I have been thinking about this question for a little while, and I think I just hit upon the answer.
For part (1), consider that, by the non-degeneracy of the Killing form on a semisimple Lie algebra, $\ker \alpha \neq H$ (where we identify $\Phi \subset H^*$ as you mentioned in the comments, so $\alpha \colon H \to \mathbb{C}$). Then, $\dim \ker \alpha < \dim H$ for all $\alpha \in \Phi$. It is a common fact from linear algebra that a vector space cannot be written as a union of finitely many proper subspaces, so take $$h \in H \setminus \left(\bigcup_{\alpha \in \Phi} \ker \alpha\right) \neq \emptyset$$ Then, by construction, it must be that $\alpha(h) \neq 0$ for all $\alpha \in \Phi$.
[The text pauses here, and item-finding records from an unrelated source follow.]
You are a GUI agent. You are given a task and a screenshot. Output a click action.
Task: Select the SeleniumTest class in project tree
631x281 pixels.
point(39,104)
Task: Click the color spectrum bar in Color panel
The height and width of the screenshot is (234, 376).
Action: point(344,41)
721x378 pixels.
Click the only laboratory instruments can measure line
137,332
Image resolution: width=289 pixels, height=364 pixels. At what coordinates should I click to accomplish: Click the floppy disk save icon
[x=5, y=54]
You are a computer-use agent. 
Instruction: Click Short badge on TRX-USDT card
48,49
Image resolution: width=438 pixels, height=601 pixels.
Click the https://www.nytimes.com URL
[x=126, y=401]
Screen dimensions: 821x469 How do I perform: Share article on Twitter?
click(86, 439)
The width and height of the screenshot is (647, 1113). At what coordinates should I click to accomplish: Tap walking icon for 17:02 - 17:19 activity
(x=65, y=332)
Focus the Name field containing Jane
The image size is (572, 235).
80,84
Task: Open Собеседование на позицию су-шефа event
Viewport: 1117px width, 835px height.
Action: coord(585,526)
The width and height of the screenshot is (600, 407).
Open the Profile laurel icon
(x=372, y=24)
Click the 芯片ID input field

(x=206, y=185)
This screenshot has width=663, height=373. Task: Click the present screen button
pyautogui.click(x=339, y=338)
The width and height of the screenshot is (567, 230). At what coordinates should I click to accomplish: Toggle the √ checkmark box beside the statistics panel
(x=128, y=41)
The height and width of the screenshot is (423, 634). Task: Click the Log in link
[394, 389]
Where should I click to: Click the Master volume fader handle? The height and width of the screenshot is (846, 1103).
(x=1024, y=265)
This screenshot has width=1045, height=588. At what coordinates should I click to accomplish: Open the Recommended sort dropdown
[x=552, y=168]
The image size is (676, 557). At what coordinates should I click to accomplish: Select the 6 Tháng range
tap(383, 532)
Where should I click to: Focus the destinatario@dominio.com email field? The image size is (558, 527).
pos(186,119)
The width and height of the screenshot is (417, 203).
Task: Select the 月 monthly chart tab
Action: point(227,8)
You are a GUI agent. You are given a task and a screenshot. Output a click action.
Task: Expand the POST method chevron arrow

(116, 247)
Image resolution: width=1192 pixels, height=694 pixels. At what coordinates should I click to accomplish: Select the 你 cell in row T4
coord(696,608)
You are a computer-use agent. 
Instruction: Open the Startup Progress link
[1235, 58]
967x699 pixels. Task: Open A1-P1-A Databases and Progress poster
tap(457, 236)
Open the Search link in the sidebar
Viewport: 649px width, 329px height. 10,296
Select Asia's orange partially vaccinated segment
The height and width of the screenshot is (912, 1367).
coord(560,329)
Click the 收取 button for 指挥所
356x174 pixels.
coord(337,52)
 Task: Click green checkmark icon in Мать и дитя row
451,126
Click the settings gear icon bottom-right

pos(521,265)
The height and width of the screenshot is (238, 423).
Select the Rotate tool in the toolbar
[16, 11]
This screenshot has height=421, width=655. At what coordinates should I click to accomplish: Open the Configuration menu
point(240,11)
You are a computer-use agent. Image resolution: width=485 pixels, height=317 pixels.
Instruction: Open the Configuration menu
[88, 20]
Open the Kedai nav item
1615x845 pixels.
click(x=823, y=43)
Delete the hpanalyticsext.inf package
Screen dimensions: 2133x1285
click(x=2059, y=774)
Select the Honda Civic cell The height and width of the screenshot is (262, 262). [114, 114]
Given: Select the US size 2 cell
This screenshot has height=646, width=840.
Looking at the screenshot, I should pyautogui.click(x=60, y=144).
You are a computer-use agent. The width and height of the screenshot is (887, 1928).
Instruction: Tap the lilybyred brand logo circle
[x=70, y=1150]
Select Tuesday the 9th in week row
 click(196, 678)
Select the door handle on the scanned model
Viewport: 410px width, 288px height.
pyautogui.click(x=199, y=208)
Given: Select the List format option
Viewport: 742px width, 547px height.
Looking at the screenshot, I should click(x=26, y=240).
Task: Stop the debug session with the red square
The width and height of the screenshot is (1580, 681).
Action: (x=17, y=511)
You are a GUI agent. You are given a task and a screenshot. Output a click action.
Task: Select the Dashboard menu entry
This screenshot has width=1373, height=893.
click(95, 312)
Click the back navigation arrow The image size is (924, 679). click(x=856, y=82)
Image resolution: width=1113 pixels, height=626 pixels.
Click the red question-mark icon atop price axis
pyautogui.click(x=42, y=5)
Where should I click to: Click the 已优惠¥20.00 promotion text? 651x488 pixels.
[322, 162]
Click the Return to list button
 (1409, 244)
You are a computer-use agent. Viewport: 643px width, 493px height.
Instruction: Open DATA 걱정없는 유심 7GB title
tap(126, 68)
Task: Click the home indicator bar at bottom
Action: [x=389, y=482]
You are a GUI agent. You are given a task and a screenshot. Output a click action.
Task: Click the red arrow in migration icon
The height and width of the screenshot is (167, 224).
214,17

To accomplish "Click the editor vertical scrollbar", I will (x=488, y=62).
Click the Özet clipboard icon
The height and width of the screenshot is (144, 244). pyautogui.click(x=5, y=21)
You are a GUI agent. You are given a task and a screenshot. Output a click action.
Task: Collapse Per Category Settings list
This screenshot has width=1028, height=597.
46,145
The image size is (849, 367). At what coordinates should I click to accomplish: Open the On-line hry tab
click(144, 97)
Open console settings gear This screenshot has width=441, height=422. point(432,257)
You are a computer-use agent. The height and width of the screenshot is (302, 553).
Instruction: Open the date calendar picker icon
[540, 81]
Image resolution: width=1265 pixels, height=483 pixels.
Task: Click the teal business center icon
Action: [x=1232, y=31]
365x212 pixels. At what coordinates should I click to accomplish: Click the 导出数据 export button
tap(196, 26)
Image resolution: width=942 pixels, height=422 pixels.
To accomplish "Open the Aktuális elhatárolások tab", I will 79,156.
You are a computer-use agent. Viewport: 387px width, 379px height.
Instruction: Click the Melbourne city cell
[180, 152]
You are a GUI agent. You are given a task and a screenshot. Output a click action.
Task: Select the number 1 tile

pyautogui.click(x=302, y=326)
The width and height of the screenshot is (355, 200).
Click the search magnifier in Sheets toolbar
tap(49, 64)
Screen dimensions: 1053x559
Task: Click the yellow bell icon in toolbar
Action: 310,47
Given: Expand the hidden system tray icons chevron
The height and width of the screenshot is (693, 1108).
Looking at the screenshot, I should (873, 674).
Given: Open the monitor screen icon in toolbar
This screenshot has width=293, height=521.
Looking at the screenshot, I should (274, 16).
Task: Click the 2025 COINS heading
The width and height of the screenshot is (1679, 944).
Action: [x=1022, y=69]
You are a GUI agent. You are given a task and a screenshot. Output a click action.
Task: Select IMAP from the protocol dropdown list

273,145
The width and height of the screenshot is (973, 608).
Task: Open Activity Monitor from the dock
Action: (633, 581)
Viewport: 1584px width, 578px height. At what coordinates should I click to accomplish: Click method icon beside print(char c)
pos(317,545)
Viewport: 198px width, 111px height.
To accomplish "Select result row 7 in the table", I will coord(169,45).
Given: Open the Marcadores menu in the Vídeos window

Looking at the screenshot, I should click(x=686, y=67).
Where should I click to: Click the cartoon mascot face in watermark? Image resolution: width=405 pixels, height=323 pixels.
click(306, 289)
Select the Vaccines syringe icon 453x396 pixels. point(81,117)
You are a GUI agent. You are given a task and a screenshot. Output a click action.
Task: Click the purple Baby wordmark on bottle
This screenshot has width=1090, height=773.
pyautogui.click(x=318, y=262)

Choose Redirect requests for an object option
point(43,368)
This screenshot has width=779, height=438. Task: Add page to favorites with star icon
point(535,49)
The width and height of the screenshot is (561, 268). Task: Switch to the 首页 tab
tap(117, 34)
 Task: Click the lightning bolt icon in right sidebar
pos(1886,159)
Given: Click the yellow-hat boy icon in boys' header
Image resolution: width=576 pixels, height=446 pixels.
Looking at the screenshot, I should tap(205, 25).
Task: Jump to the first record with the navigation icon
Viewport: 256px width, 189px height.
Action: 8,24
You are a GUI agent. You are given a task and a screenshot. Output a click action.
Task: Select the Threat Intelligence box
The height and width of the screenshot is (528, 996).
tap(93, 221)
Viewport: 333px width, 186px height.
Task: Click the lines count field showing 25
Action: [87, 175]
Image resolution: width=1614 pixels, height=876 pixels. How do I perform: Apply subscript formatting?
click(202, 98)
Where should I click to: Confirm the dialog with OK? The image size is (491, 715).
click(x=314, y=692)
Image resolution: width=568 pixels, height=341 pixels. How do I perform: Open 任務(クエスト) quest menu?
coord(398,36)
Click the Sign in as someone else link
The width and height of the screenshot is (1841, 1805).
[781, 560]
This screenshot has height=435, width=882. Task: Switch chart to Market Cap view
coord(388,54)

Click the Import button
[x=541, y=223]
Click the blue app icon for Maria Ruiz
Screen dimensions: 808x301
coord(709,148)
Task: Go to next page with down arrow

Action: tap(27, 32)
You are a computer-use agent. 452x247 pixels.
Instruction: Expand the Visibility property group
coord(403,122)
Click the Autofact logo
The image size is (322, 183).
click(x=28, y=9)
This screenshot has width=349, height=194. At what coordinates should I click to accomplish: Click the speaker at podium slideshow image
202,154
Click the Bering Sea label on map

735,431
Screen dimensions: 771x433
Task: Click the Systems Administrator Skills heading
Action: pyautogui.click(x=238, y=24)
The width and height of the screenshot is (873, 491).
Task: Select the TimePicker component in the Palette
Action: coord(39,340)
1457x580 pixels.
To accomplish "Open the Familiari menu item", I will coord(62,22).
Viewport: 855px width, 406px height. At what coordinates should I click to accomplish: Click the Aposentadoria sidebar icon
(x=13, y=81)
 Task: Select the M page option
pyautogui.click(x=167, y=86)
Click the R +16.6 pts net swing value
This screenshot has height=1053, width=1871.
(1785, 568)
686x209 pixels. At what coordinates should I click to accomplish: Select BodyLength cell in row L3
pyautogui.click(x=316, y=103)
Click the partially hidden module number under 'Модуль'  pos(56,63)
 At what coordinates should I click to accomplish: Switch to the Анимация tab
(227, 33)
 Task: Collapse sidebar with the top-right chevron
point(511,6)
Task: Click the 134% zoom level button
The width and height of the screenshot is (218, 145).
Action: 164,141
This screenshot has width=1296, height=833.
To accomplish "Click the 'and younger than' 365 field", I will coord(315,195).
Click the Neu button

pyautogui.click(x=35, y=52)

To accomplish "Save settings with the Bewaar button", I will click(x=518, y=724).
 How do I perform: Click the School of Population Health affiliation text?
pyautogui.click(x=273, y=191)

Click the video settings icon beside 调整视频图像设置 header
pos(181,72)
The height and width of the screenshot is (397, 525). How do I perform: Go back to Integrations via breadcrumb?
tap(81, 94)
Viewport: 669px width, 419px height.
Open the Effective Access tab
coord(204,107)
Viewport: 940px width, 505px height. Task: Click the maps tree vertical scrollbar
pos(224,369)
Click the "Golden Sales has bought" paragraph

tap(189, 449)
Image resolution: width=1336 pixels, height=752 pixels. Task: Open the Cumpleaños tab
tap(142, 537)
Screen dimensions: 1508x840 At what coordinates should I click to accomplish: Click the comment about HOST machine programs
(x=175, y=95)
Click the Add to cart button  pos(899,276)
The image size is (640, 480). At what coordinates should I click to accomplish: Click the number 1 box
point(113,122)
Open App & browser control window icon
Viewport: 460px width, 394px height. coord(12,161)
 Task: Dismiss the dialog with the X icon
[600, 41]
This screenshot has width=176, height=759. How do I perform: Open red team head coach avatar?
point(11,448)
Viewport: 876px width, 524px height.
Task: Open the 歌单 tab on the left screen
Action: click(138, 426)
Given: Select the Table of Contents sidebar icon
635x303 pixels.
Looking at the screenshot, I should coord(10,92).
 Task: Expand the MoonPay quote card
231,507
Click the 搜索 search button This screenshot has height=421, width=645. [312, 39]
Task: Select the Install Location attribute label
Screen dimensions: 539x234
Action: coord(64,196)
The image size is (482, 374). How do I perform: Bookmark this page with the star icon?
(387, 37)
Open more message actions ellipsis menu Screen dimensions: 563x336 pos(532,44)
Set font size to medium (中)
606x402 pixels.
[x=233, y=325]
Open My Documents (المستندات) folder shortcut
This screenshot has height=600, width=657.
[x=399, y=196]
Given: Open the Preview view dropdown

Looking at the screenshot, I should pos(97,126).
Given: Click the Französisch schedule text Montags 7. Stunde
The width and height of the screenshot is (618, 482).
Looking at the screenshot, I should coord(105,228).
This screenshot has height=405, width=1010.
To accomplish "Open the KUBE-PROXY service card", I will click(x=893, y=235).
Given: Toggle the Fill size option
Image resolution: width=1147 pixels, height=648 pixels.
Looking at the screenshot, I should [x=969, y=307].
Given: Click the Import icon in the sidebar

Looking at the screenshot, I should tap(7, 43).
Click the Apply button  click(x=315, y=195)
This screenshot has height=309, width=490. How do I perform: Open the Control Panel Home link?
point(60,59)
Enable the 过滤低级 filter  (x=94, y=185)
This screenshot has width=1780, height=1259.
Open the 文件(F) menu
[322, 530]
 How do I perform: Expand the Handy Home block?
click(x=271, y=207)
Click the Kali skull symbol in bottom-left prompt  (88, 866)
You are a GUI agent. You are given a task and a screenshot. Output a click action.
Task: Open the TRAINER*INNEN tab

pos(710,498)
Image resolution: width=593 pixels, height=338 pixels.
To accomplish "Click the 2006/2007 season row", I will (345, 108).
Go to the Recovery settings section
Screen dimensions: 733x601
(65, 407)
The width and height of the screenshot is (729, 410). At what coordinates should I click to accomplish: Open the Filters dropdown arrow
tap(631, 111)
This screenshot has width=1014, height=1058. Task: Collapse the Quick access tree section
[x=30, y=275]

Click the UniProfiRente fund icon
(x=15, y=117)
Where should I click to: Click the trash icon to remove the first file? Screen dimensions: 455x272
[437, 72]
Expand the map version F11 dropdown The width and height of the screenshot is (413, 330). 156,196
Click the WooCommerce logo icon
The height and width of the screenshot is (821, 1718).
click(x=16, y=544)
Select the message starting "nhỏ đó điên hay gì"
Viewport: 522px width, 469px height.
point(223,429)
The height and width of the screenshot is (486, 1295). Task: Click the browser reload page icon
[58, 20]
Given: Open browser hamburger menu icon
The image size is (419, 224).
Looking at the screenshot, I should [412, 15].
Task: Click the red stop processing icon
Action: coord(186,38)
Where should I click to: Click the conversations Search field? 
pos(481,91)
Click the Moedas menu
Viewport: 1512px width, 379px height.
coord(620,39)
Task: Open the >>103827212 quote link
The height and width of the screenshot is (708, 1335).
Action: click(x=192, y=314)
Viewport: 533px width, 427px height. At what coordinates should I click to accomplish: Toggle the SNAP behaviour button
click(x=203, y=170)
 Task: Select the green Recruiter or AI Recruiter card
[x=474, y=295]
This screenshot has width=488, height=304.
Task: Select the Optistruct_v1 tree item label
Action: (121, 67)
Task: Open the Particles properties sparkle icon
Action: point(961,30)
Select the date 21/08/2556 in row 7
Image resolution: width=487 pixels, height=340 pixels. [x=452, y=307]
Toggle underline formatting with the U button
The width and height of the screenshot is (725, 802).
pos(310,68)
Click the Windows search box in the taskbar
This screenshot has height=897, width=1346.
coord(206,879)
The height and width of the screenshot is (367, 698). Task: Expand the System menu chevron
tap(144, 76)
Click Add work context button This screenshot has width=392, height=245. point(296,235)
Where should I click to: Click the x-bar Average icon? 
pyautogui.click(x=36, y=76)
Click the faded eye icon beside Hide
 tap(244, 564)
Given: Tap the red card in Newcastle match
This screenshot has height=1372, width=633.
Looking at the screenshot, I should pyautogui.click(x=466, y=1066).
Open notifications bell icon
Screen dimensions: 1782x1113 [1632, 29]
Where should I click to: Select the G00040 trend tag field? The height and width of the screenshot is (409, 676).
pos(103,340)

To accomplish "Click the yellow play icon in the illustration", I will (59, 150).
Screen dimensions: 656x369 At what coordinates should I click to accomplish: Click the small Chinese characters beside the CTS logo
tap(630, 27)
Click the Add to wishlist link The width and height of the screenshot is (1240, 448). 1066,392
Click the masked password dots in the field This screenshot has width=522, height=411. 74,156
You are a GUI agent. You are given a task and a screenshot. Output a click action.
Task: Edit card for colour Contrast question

Now that we have part (1), the second part follows. As part of the proof that the Killing form is non-degenerate on $H$, we used that $C_L(H) = H$. Take $h$ as above. Consider $C_L(h)$, that is, all elements $x \in L$ such that $[x,h]=0$. We immediately get $H = C_L(H) \subset C_L(h)$. Now, take an arbitrary element $x \in C_L(h)$, which can be written as $x = h' + \sum_{\alpha \in \Phi} x_\alpha$ for $h' \in H$ and $x_\alpha \in L_\alpha$ by the root space decomposition of $L$. Then, $$0 = [h'+\sum_{\alpha \in \Phi} x_\alpha, h] = [h',h]+\sum_{\alpha \in \Phi}[x_\alpha,h] = \sum_{\alpha \in \Phi} \alpha(h) x_\alpha$$ From this, it must be that $x = h' \in H$, so $C_L(h) \subset H$ and thus $C_L(h) = H$.